Riprendiamo il dibattito sulla welfare society, oggi big society? Se sì, dobbiamo riprendere anche la parola d’ordine che la crisi economica non finirà se non quando avremo raggiunto l’obiettivo della costruzione dal basso di una società, economica e istituzionale, che abbia per fine il pieno impiego delle forze di lavoro.
Se non faremo questo ripeteremo all’infinito l’errore anti-giusnaturalistico del liberalismo kelseniano positivistico, dove la democrazia è solo procedura e mai sostanza. Che ciò sia possibile lo dimostra la poligamia delle forme dell’allocazione dei diritti di proprietà che vive nell’esperienza mondiale del movimento cooperativo, nella pulsione del not for profit, nella finanza islamica che vieta il prestito per interesse com’era nel mondo cristiano prima della riforma gesuitica, come dimostra l’esperienza delle imprese di Chiara Lubich, come dimostra la storia delle imprese dei quaccheri, come dimostra, diciamo con soddisfazione, l’esperienza mondiale delle economie e delle imprese morali, in tutto il mondo.

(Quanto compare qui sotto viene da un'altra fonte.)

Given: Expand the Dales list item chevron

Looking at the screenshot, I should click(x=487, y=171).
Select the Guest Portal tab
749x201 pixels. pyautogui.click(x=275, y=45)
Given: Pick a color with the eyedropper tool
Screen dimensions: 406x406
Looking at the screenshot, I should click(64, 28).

Ossia vive di tutte quelle forme di allocazione dei diritti di proprietà fondate sullo scambio reciproco del dono e del suo dispiegarsi intragenerazionale e intergenerazionale, fondando società di persone anzichè di capitali e contribuendo in tal modo alla formidabile crescita della stessa economia di mercato e al decadere del dominio dello stato come fonte di ridistribuzione di risorse.

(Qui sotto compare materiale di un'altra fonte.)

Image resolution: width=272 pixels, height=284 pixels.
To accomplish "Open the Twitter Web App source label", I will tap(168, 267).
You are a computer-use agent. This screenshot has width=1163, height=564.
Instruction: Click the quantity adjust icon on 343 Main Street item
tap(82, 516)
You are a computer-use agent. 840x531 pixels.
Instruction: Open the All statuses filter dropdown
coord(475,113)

Il dibattito sull’eguaglianza e sulla giustizia oggi si pone a livello internazionale e in questa luce l’economia morale è vista come un aspetto della persistenza e del risorgere dell’esperienza mutualistica a livello mondiale. Il fatto che oggi ritorni dirompente il moto mutualistico è eminentemente positivo ed è un segno evidente del ritorno in forza dello stesso principio di sussidiarietà che, a fronte del dilagare del liberismo assurto come unico modello – non di organizzazione dell’economia, quanto, invece di organizzazione della società – si amplia al di là dei confini della Dottrina sociale cattolica ottocentesca e novecentesca, per divenire il principio antistatualistico di autoregolazione incivilente più importante per il nostro futuro.
Quello che è essenziale oggi è inverare la presenza di forti “razionalità locali collettive”, nel senso di relazioni fondate sulla fiducia e sulla reciprocità di prestazioni e di sostegni che fuoriescono dal consueto modello clientelistico diadico e verticale: sono, appunto, orizzontali, sono, appunto politiche e non clientelari.

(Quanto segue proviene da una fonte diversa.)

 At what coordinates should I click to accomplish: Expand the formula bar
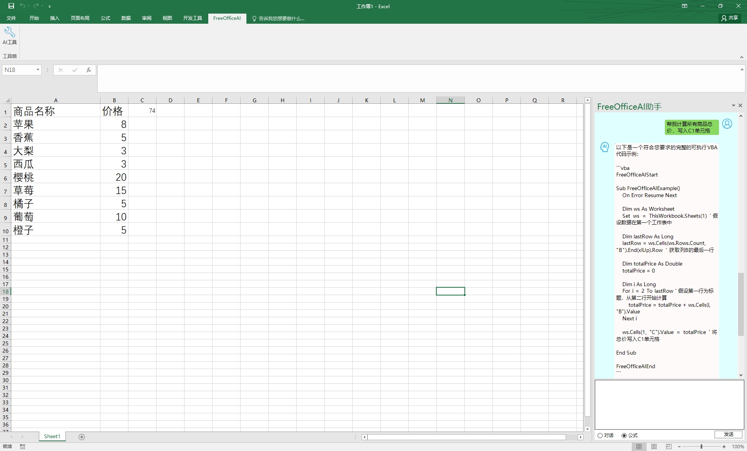click(742, 70)
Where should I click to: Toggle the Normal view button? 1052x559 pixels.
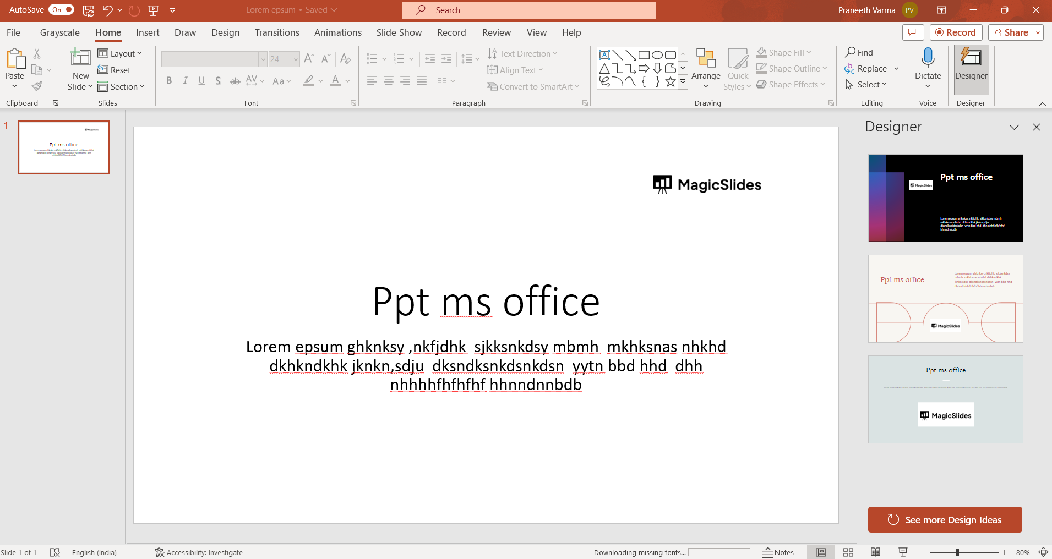coord(821,552)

Occorre delineare un nuovo intreccio tra azione sociale e obbligazione politico-legale: l’unione tra l’autorevolezza del nuovo stato non più verticistico della globalizzazione ma spungiforme e a confini variabili, e la forza vitale dell’ autorganizzazione delle persone associate è la chiave di volta della società civile “civilizzata”. Senza tutto questo la welfare society è impossibile.
Ma solo essa, tuttavia, potrà costruire un “futuro sostenibile”: è questa la funzione storico-generale dell’azione sociale riformista protesa alla creazione di un umanesimo cristiano, che ha infiniti punti di contatto con un socialismo di mercato che pragmaticamente conviva con una presenza pubblica nell’economia e nella società solo quando essa è indispensabile per riprodurla.
Essenziale è il raggiungimento della diminuzione costante della disuguaglianza e l’affermazione delle uguaglianze di opportunità e di esistenza, agendo con tutte le forme idoneee a realizzare tale fine.